Klimawandel verändert die Schweizer Wälder

Wissen / 04.11.2016 • 12:37 Uhr
Forscher rechnen damit, dass in den tiefer gelegenen Bergwäldern mit der Verschiebung der Vegetationsgrenze anstelle von Nadelbäumen in Zukunft vermehrt Laubbäume wachsen werden. Foto: APA
Forscher rechnen damit, dass in den tiefer gelegenen Bergwäldern mit der Verschiebung der Vegetationsgrenze anstelle von Nadelbäumen in Zukunft vermehrt Laubbäume wachsen werden. Foto: APA

Forschungsprogramm „Wald und Klimawandel“ geht von erhöhter Waldbrandgefahr und mehr Schädlingen aus.

Bern. Die Klimaerwärmung wird die Schweizer Waldlandschaft grundlegend verändern: Die Vegetationsgrenze verschiebt sich, um 500 bis 700 Meter nach oben, Trockenheit und steigende Temperaturen erhöhen die Waldbrandgefahr und fördern den Schädlingsbefall. Das passiert so schnell, dass sich die Bäume ohne menschlichen Eingriff wohl kaum daran anpassen können.

Zu diesem Schluss kommt das Forschungsprogramm „Wald und Klimawandel“, das jetzt der Öffentlichkeit vorgestellt wurde. Gemäß dem Bundesamt für Umwelt (BAFU) und der Eidg. Forschungsanstalt für Wald, Schnee und Landschaft (WSL) vermitteln die Resultate „einen für Mitteleuropa einmaligen Überblick über die Auswirkungen des Klimawandels auf die Bäume und den Wald“.

Temperaturanstieg

Seit 1864 sind die Temperaturen in der Schweiz bereits um rund 1,8 Grad gestiegen. Auch wenn die im Klimaabkommen von Paris gesetzten Ziele erreicht werden, kommen noch weitere ein bis zwei Grad dazu. Gleichzeitig nehmen die Niederschläge im Sommer je nach Modell bis Ende des 21. Jahrhunderts zwischen fünf und 25 Prozent ab.

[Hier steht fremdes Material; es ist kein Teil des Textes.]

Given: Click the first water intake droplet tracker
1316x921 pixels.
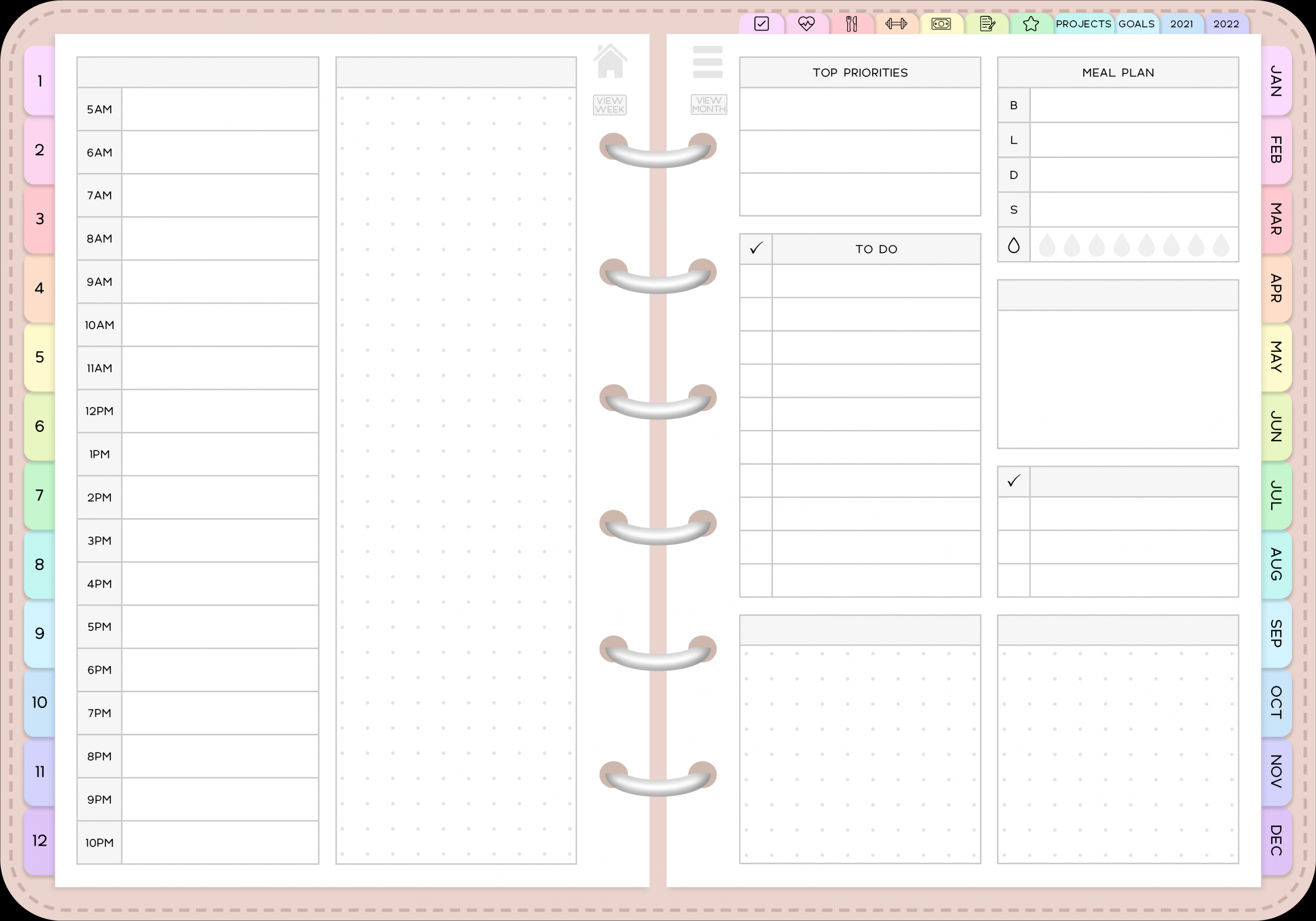Looking at the screenshot, I should [x=1046, y=246].
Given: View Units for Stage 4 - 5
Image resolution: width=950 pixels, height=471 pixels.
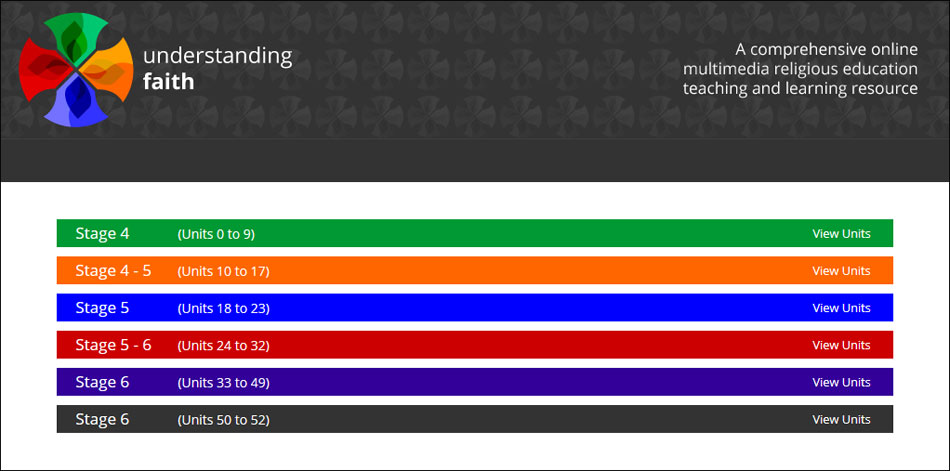Looking at the screenshot, I should click(x=841, y=270).
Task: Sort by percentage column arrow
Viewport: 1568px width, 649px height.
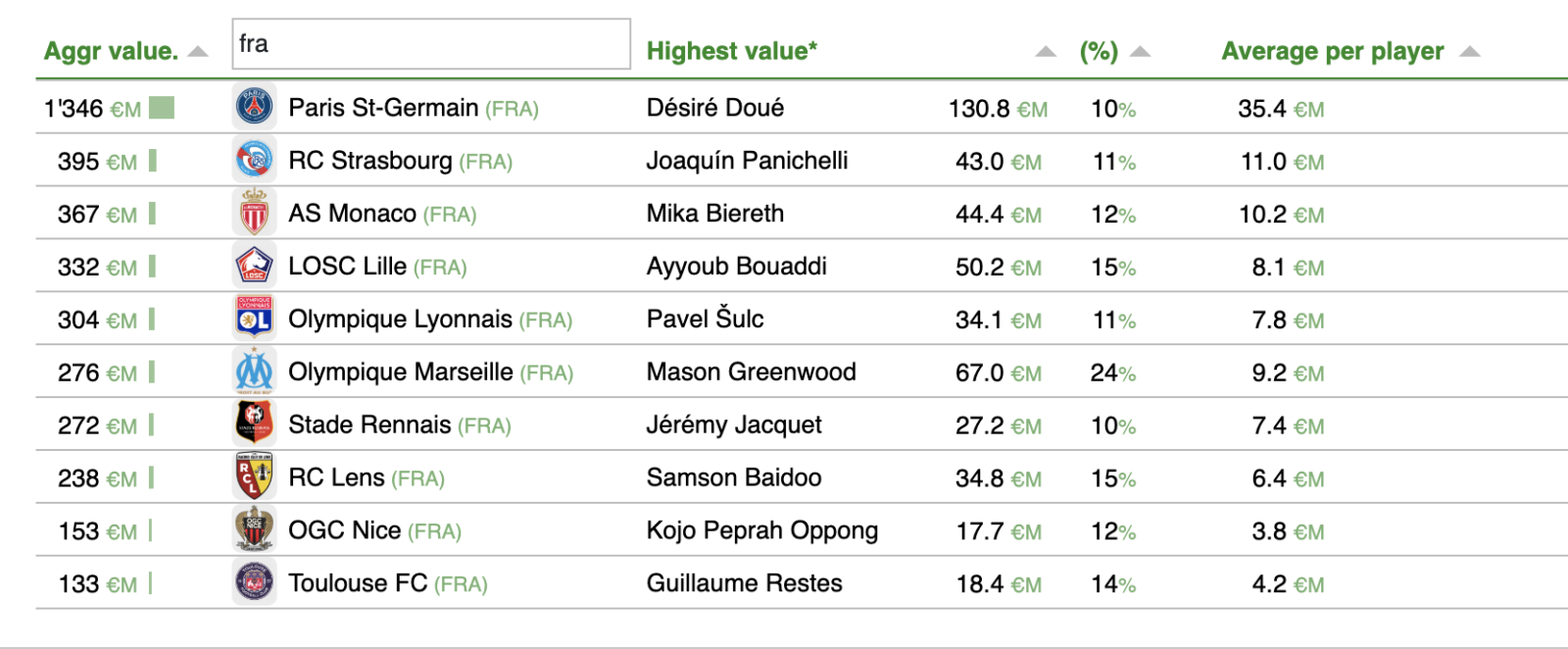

Diese Veränderungen werden den Bäumen stark zusetzen. So rechnen die Forscher damit, dass in den tiefer gelegenen Bergwäldern mit der Verschiebung der Vegetationsgrenze anstelle von Nadelbäumen in Zukunft vermehrt Laubbäume wachsen werden. Betroffen sei zum Beispiel die Fichte: Nicht nur werde sie anfälliger für den Befall durch Borkenkäfer, der Baum werde in tieferen Lagen auch seltener gedeihen. An ihrer Stelle würden dort Bäume wachsen, die besser mit Trockenheit umgehen können, wie zum Beispiel die Traubeneiche.

Angesichts der Geschwindigkeit des Klimawandels sei es fraglich, ob die Wälder es schafften, sich ohne menschliche Eingriffe an die neuen Bedingungen anzupassen. In begrenztem Ausmaß seien sie dazu womöglich in der Lage. Doch es bestehe die Gefahr, dass die Wälder ihre Schutzwirkung bei Naturgefahren, die Produktion von Holz als Rohstoff und Energieträger sowie ihr Angebot als Erholungsraum für Menschen in den kommenden Jahrzehnten nicht mehr wie gewohnt garantieren könnten. Außerdem könnten „Störungsereignisse“ wie zum Beispiel Waldbrände zunehmen und die Leistungen des Waldes weiter beeinträchtigen. Um diese Konsequenzen des Klimawandels zu mindern, haben die Forscherinnen und Forscher Strategien für die Bewirtschaftung des Waldes entwickelt. Insbesondere die Vielfalt der Baumarten soll gefördert werden.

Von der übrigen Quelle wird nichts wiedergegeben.